El próximo Jefe de Gobierno Capitalino tendrá que acreditarse ahora como la punta de lanza de la izquierda en el centro del país, donde los titulares de las entidades vecinas no han podido generar hasta el momento un perfil sobresaliente, ni protagónico, acorde a las condiciones socio-políticas, como las que vivió Peña, quien desde su triunfo como Gobernador se encaminó a Los Pinos.
Atajos
Por el centro: El PRI conservará sus principales bastiones en el Estado de México. Se impuso la lógica de que el Gobernador no podría perder Ecatepec, mientras que en Nezahualcóyotl continuo cerrada la elección en el PREP hasta el cierre de edición; en Atizapán de Zaragoza iba a la cabeza el PAN con cinco mil votos arriba del PRI, mientras que en Tlalnepantla se la llevó sin problemas Pablo Basáñez García, del PRI, mismo caso de Naucalpan, donde se perfila al triunfo David Sánchez Guevara. En Lerma un gran fracaso de la izquierda con Sergio Rojas, quien simplemente no existió como candidato. En Texcoco se anotará como un duro revés a Manuel Cadena Morales si se confirma el triunfo de la izquierda. El Valle de Toluca sin mayor problema lo retiene el tricolor.
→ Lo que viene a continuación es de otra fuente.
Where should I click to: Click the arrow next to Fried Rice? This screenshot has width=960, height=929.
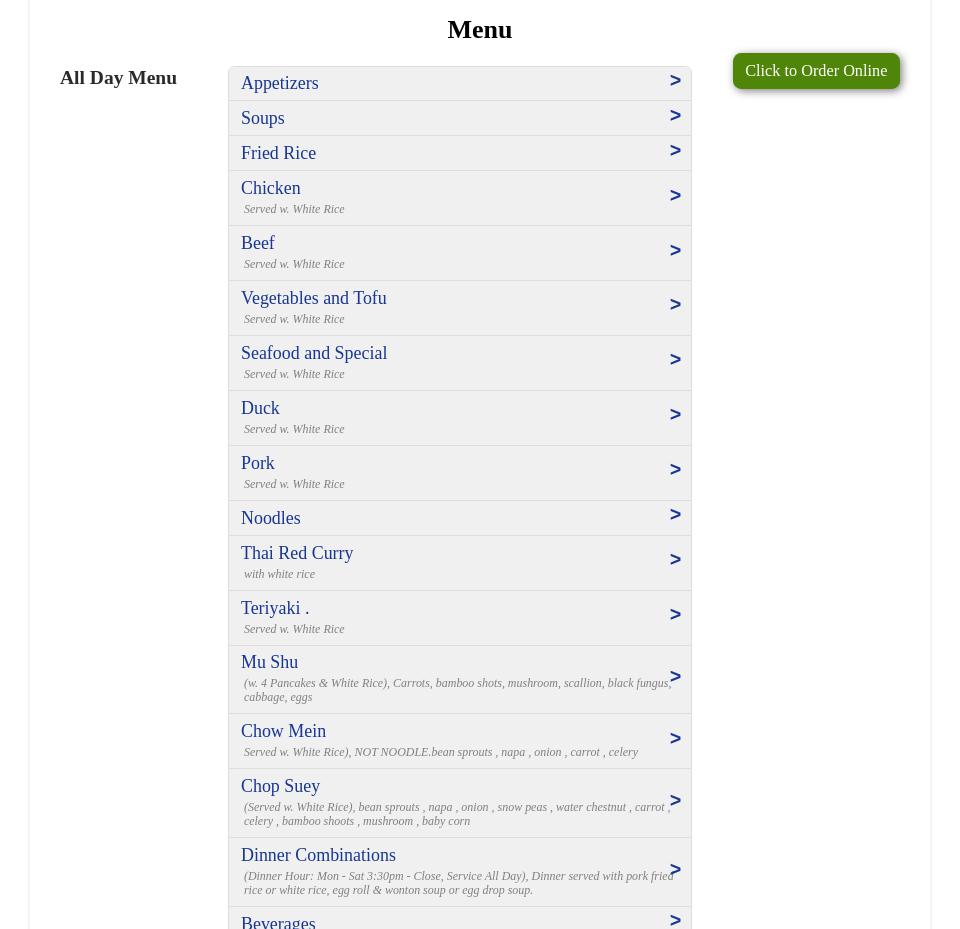coord(675,151)
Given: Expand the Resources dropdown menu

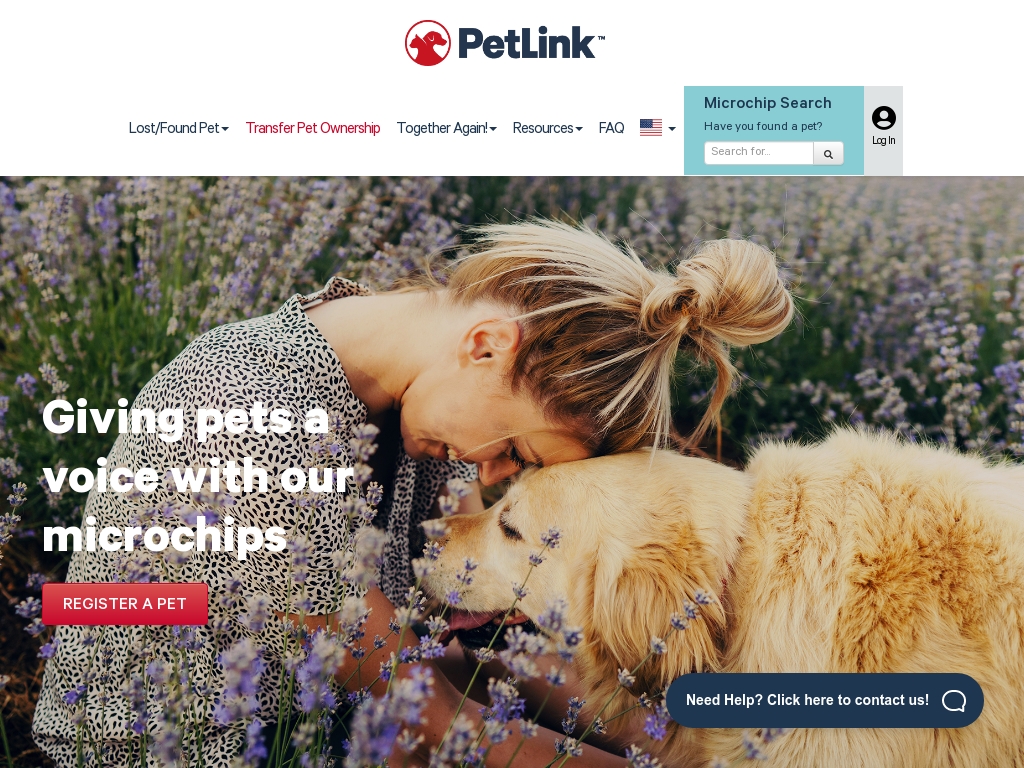Looking at the screenshot, I should coord(547,128).

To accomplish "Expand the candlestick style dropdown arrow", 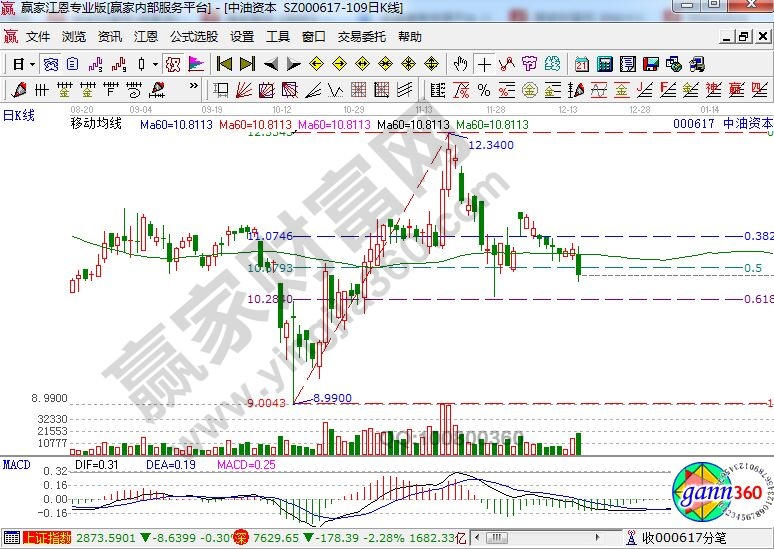I will tap(155, 64).
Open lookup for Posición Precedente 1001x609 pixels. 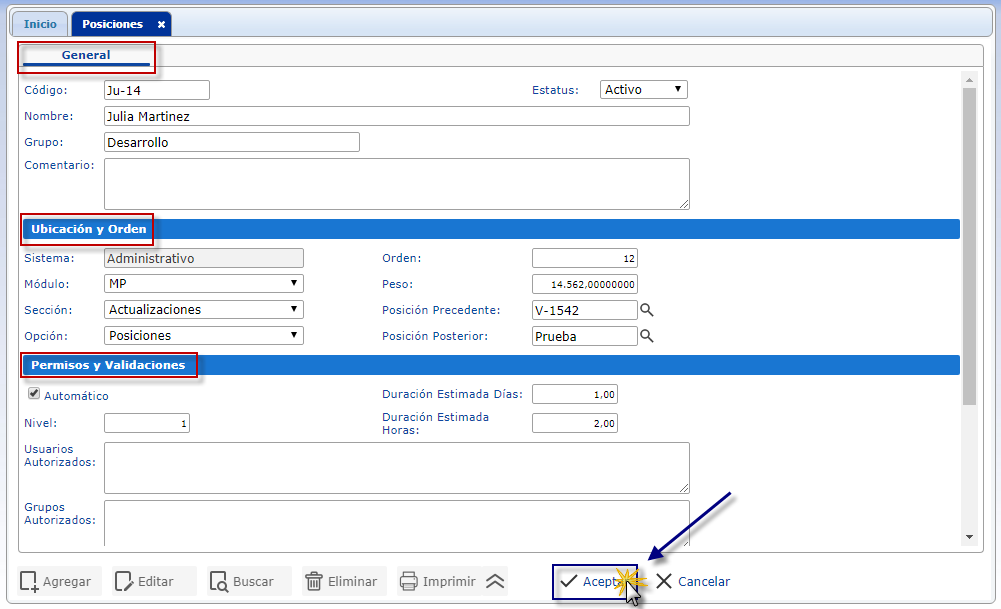[647, 310]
Por la derecha: Mónica Fragoso Maldonado, la candidata del PAN a la Presidencia Municipal de Toluca, mostró la fortaleza que le caracteriza y madurez política, al reconocer públicamente que los votos no le favorecieron en la contienda. Mal por las dirigencias de su partido que prácticamente la dejaron sola en su apuesta por la capital mexiquense, por lo que la derrota debe ser compartida con la cúpula panista, que en ningún acto la acompañó.
Por la izquierda: De confirmarse el triunfo de la izquierda en Nezahualcóyotl como lo advertían las cifras del PREP al cierre de edición, la corriente que lidera Héctor Bautista López, llamada Movimiento Vida Digna, estará de regreso para reagruparse pues tendrían el Ayuntamiento como su centro de operación política y además no habrá mayor problema para que el actual Senador se quede con la coordinación del Grupo Parlamentario del PRD en el Congreso, dos posiciones importantes para lo que viene.